§ Task to carry out
Substitute "minus operator" for "plus operator" in the records from the line containing "You are a GUI" through the end of the records, keeping all else unchanged. Reproduce only those lines, leaving out the pictures.

§ Data records
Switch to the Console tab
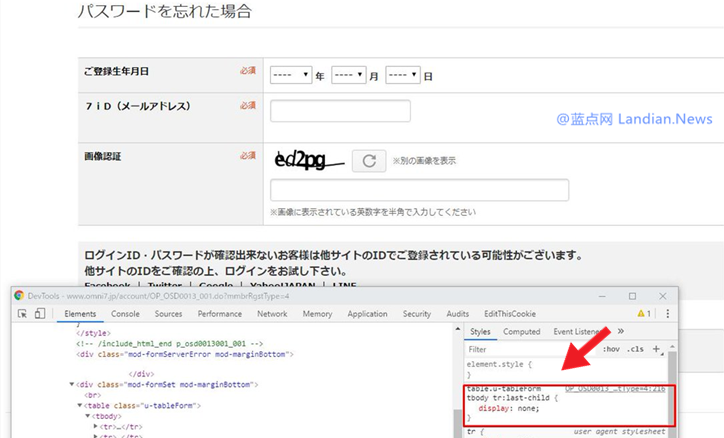The height and width of the screenshot is (438, 724). click(x=125, y=314)
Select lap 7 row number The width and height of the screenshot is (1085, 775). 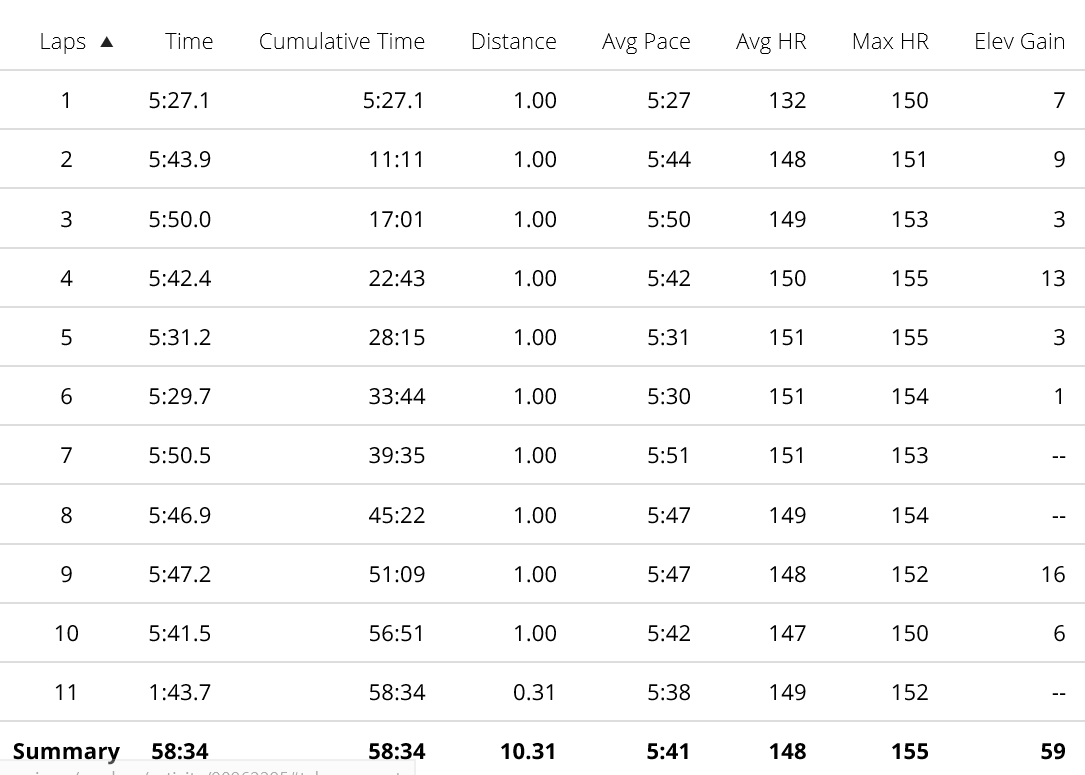coord(66,455)
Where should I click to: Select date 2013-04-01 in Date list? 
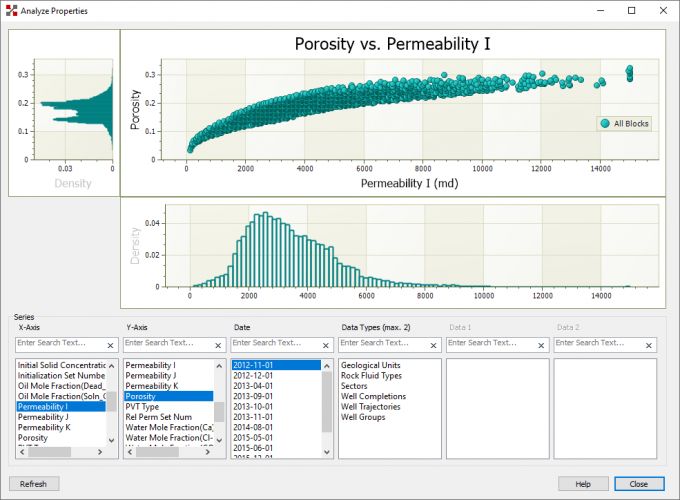[x=254, y=386]
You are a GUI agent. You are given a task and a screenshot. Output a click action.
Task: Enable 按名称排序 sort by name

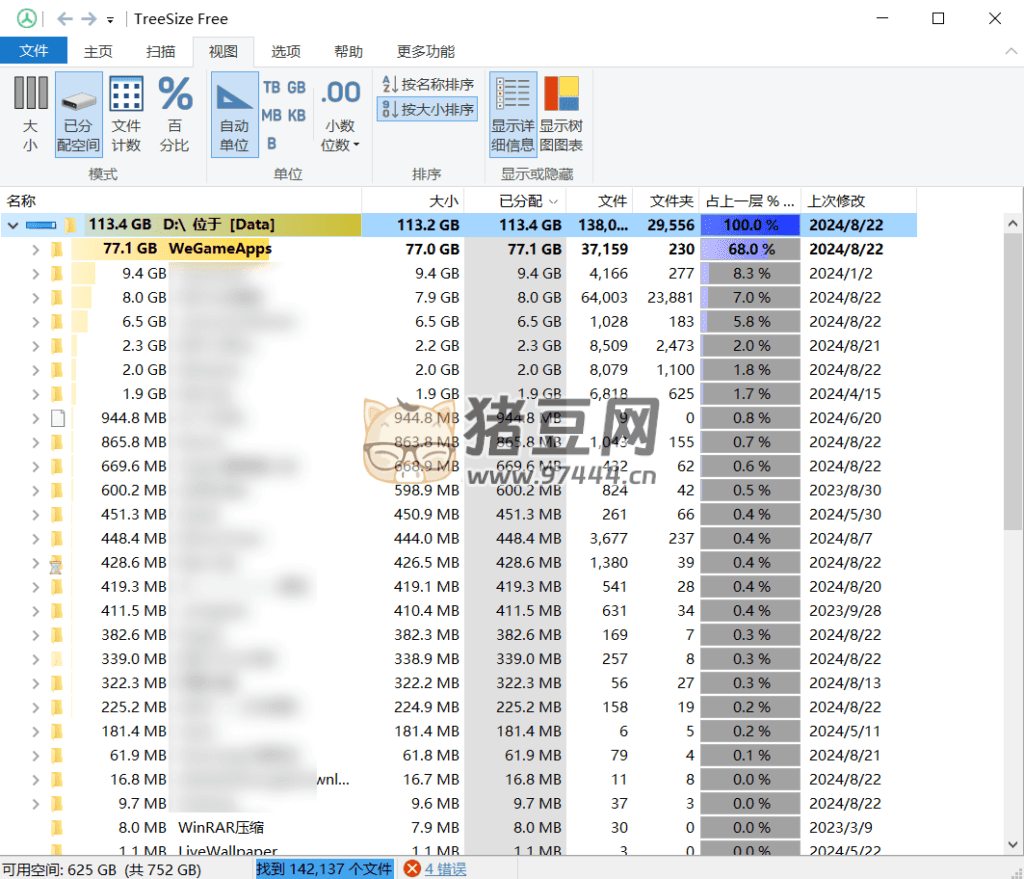click(x=427, y=85)
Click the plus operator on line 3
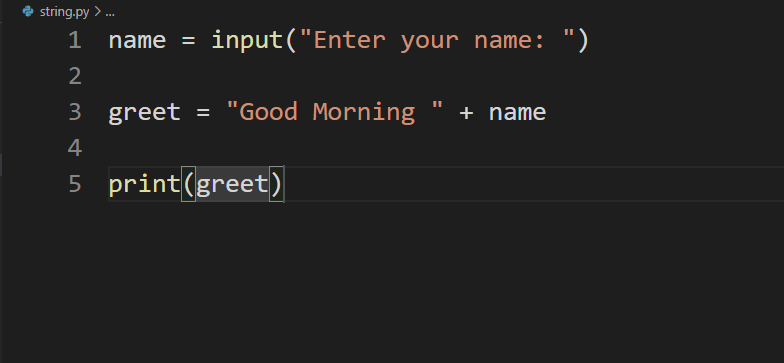 click(466, 113)
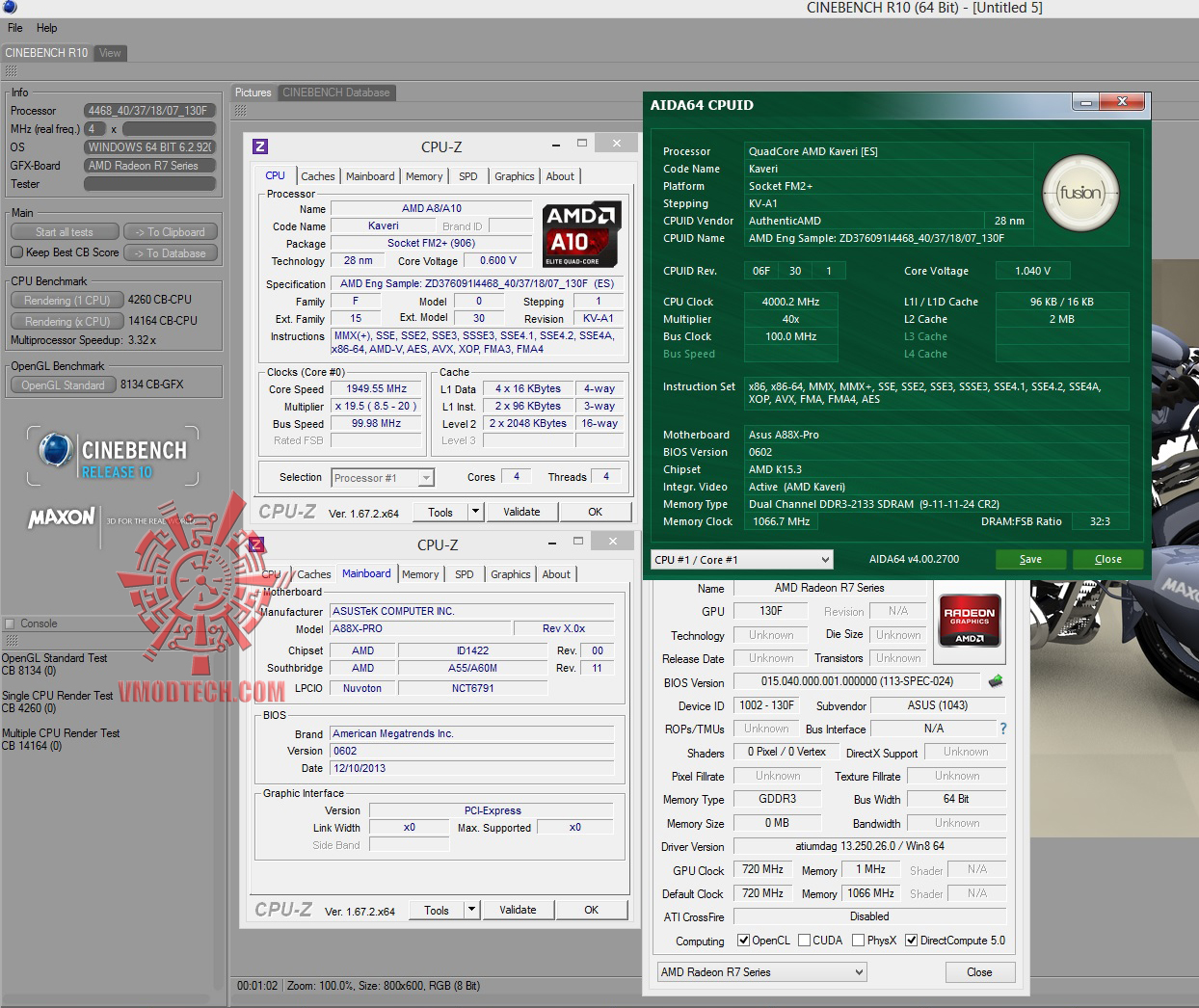Click the green BIOS save chip icon
This screenshot has height=1008, width=1199.
996,681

§ Answer in full
You are a GUI agent. You are given a task and a screenshot. Output a click action.
Task: Enable 按名称排序 sort by name

click(x=427, y=85)
Click the minus operator on line 3
 click(466, 113)
Click the green BIOS save chip icon
This screenshot has height=1008, width=1199.
996,681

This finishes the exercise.